Los seres humanos tenemos la capacidad de alcanzar un nivel muy alto de autonomía en muchas facetas. Una de ellas es la emocional. A esta autonomía contribuyen muchas variables, siendo la independencia afectiva una de las que más influencia tienen. La independencia afectiva es una conquista que parte de la infancia, pero también de la autoestima y de la autonomía emocional.

¿En qué se diferencian autonomía emocional e independencia afectiva?

Quien haya desarrollado autonomía emocional, decidiría qué hacer con su abanico de emociones: el miedo, la tristeza, la ira, el pánico, etc. Utilizará sus propias estrategias para extender la alegría en el tiempo o afrontar el duelo, intentando maximizar en todo momento su capacidad de adaptación.

Con la independencia afectiva pasa algo muy parecido. Las personas en el polo contrario a esta cualidad suelen pensar que no existe mundo más allá de la persona que eligen, incluso aunque esta persona les esté causando un daño muy grande. Es con ella o es la perdición. Así, una persona puede ser autónoma en las gestión de sus emociones, pero al mismo tiempo extraordinariamente dependiente. Puede elegir qué hacer con la alegría o el dolor que le produce el otro, pero depender del otro para sentir. Esta es una de las razones por las que, por ejemplo, personas que consideramos muy maduras llegan a perder su autonomía emocional.

Es necesario señalar que la carencia de independencia afectiva en muchas ocasiones es producto de una tentación. La autonomía emocional tiene su coste cognitivo. El gasto que a priori tienen el hecho de hacernos responsables de nuestras emociones es mucho menor que el que puede tener depositar este poder sobre el otro. Precisamente, por eso es tan fácil perder esta autonomía cuando pasamos por momentos en los que nuestro nivel de energía es más bajo. Así, el estrés sería una variable de riesgo.

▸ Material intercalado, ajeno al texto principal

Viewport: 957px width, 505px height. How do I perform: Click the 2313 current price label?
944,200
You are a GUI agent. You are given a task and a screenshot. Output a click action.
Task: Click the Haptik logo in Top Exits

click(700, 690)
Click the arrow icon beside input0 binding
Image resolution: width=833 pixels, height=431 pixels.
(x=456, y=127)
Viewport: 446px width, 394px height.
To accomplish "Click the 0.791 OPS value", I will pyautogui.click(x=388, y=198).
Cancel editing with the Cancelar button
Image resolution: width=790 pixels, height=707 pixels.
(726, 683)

Nuestro desarrollo está condicionado por múltiples variables. Una de ellas tiene que ver con cómo aprendemos a relacionarnos. Así, en nuestra infancia nos hacemos una idea de si el otro, persona indefinida, por defecto es un promovedor, un demandante, una fuete de placer o de dolor, etc. Dicho de otra manera, en la infancia solemos recibirla impronta con la que después configuramos expectativas -y por lo tanto, nos comportamos, pensamos y sentimos- en el mundo social.

Hoy sabemos que un estilo de apego dependiente será el primer ladrillo que edifique a un adulto que se sitúe en esta posición en sus relaciones. También, sabemos que una baja autoestima, que motiva una necesidad de refuerzo constante del exterior es otro. Además, nuestras experiencias pasadas y nuestros logros, dando forma a la historia de nuestro recorrido vital que hemos construido y manejamos, se reflejan en la autoeficacia, que es otro de los ladrillos.

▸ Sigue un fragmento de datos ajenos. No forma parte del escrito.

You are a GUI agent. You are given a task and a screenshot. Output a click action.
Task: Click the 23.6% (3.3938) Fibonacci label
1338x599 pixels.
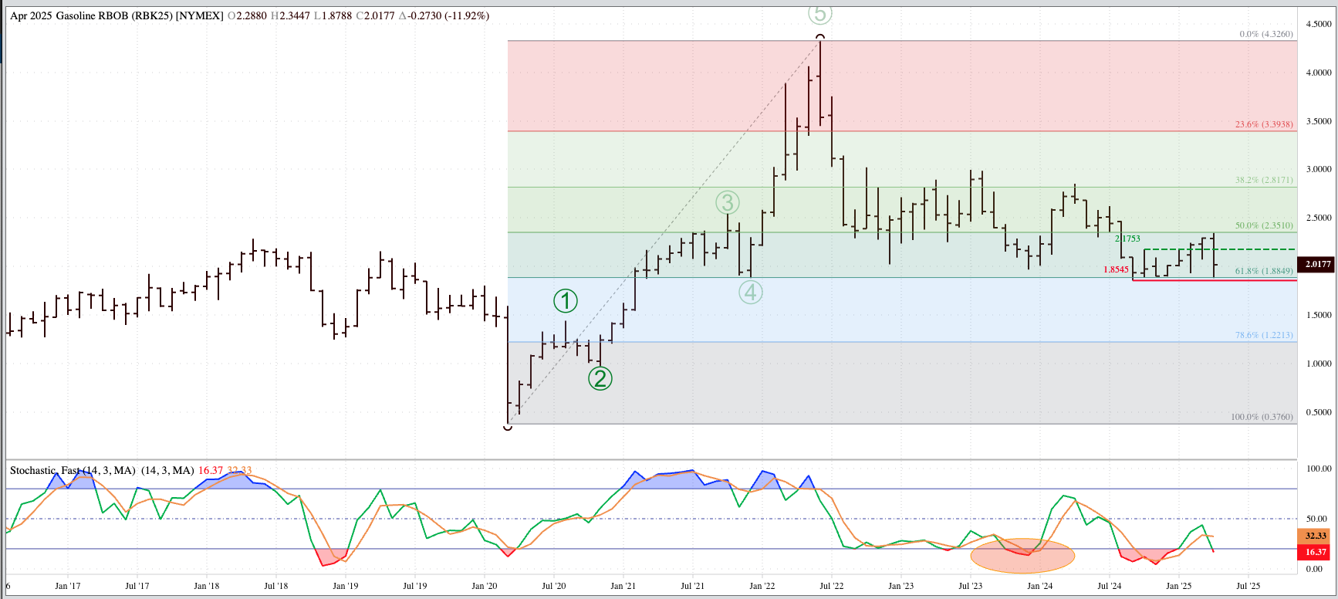1263,124
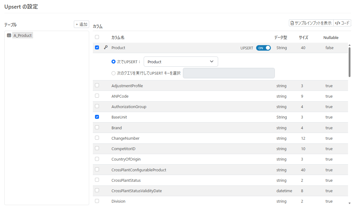
Task: Click the + 追加 button
Action: tap(81, 24)
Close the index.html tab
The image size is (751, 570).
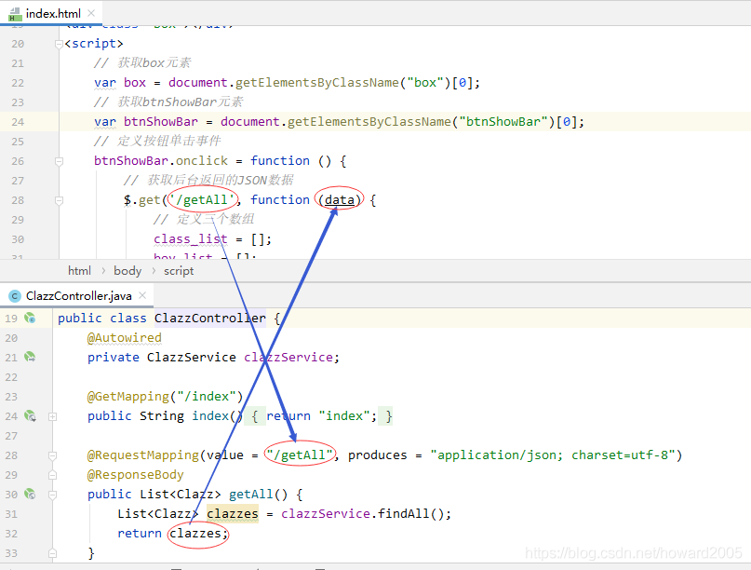coord(90,14)
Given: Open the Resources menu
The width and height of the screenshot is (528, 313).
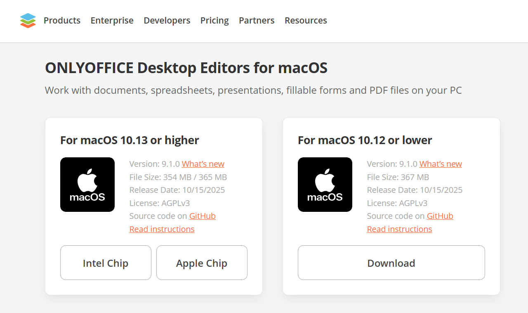Looking at the screenshot, I should [x=306, y=21].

Así, una de las estrategias que más se utilizan en consulta para devolverle poder y control a la persona -los mismos que ella deposita en otros- tiene que ver con la reconstrucción de esta historia. Será la base para hacer modificaciones en el presente e incluirlas en los planes de futuro. De esta manera, conseguimos que la persona se proyecte de otra forma, valiéndose de la autonomía emocional para posicionarse en las relaciones de una manera que sí sea realmente adaptativa.